Tom watched his wife jog just behind his fiercely peddling daughter as they moved down the path away from him. Shit, he thought, yet another thing to apologize for. He couldn't seem to help himself - everything she said to him lately was like nails on a chalkboard. It wasn't just B'Elanna - Miral's laugh was more like a screech, his mother's hovering had made him want to rip his hair out. He'd only been able to talk to Harry for ten minutes the other day before he had begged off, claiming he was tired even though he'd woken up only an hour earlier.

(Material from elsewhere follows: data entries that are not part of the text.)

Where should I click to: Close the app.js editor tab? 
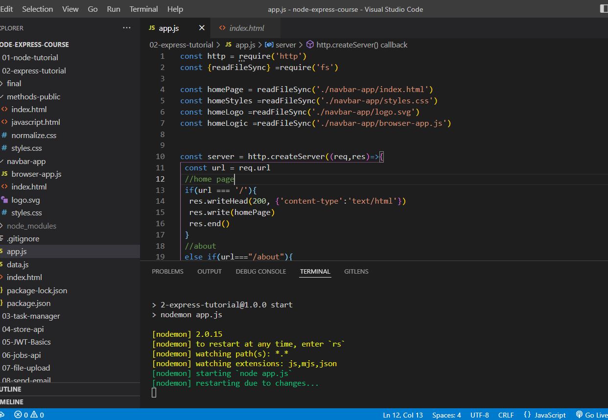click(202, 28)
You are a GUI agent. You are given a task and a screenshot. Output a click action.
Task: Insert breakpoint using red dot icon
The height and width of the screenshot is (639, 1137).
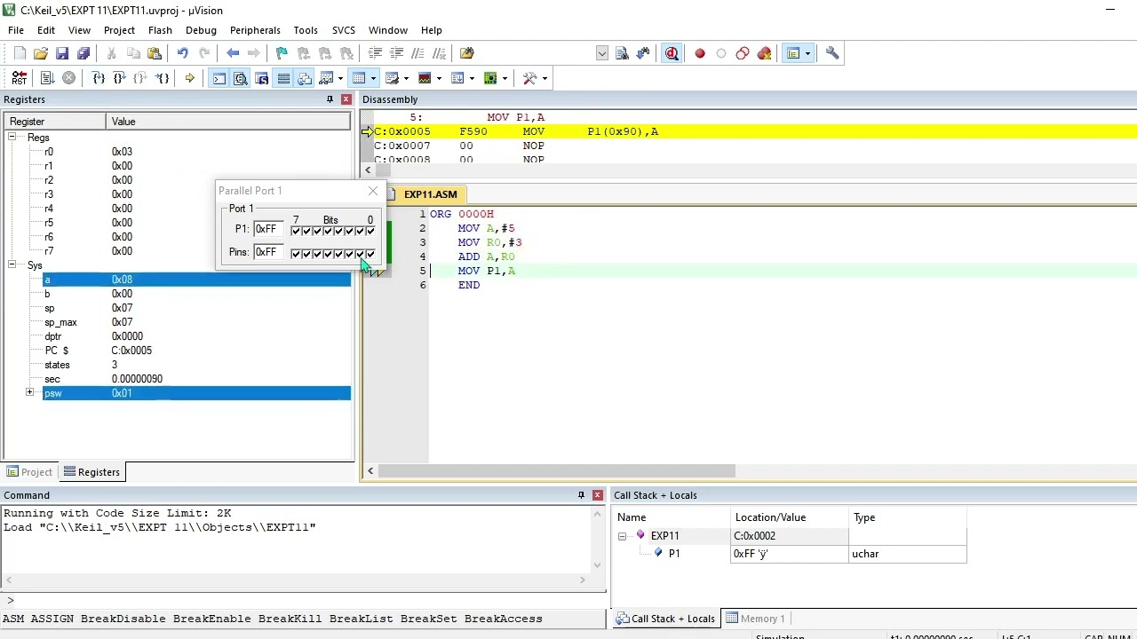[x=700, y=53]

And the counselor he'd been assigned! Pathetic. He knew from counselors, between Caldik Prime and Auckland. This one was so wet behind the ears, it was like he'd just climbed out of the pond Tom now sat beside. Tom had easily deflected the Bajoran's amateurish inquires about his mental state, and completely ignored the man's prosaic lecture on "embracing his justifiable anger and depression." Gee, thanks, buddy. I feel so much better now that I know it's OK to be pissed about being captured and tortured by asshole radicals. I'm cured.

After his first session, B'Elanna had let him rant freely for over fifteen minutes about the man's incompetence, (as well as a few unflattering comments on his appearance and suspected parentage), before suggesting he ask for a new counselor from the 'Fleet.

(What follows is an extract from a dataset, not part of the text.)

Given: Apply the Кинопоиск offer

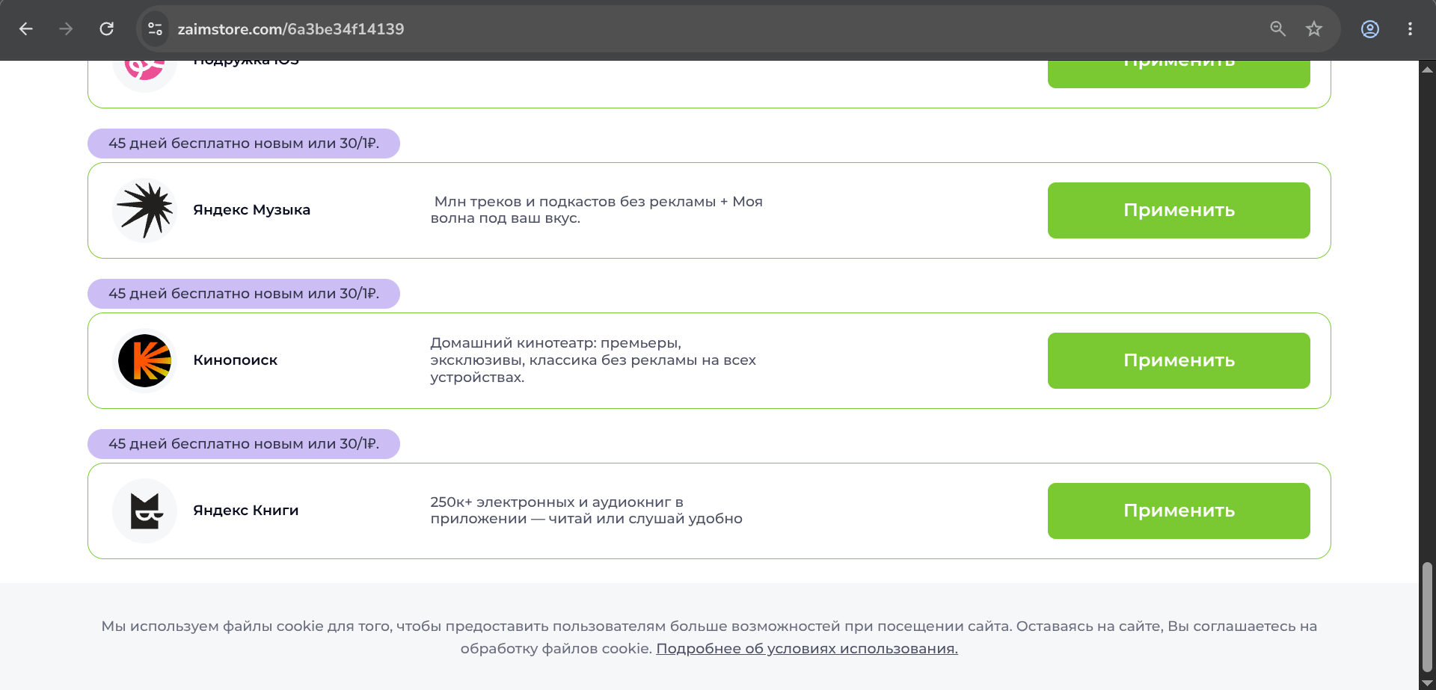Looking at the screenshot, I should point(1179,360).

"God!" he'd snapped at her. "Do you always have to try to fucking fix everything?" And then he'd been consumed by a wave of guilt when he saw the hurt look on her face. That had been the first apology, but it wasn't going to be the last by a long shot. In an attempt to avoid another fight, he'd told her that he could take himself to his second session yesterday. Instead of meeting the counselor, though, he had sat on this very bench for an hour before returning home, making a resolution to himself that he'd stop being such an ass to his wife.

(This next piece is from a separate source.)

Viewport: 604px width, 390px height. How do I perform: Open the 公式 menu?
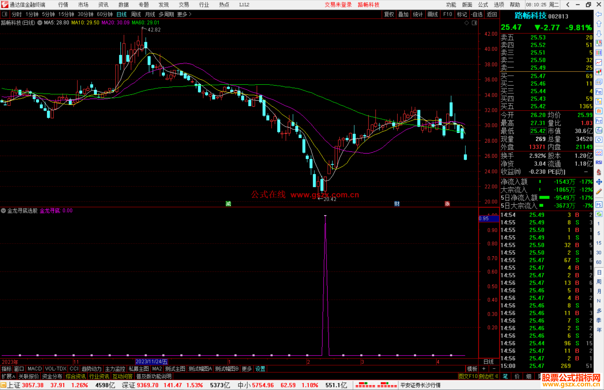pyautogui.click(x=483, y=5)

Clearly, his resolve wasn't that impressive.

A hand suddenly gripped his shoulder, and Tom nearly fell off the bench as his heart leapt into his throat.

His father rushed around the bench to face him. "It's just me, Tom," he said apologetically. "I'm sorry. I didn't mean to startle you. I thought you heard me - I called your name three times."

"I didn't," Tom said faintly as his heart rate slowed. He cleared his throat, and settled back into the bench as his father sat down beside him. "It's fine. I was just...thinking." Ironically, despite their lifelong adversarial relationship, Tom now found his father was the only person he could stand to be around these days.

Maybe it's because he doesn't feel the need to fill every silence, Tom thought as they sat together, watching the ducks swim on the pond. They weren't real, of course. Terraformed worlds were odd that way. Mars had been the first, and everything had been experimental. The biologists that helped design the colony determined that if people wanted a large grassy park, they needed to have pollinators. Easy enough - several species of bees were brought in. Bees that reproduced at an alarming rate. So songbirds were brought in, and spiders, and then larger birds… When it was suggested that a small number of foxes or badgers be introduced, and possibly some freshwater eels to deal with the burgeoning frog problem, the colony government put their collective foot down. So… artificial ducks, among other things. They were ingenious feats of engineering really, and cleverly programmed to aggressively avoid contact with small children, much to Miral's frustration.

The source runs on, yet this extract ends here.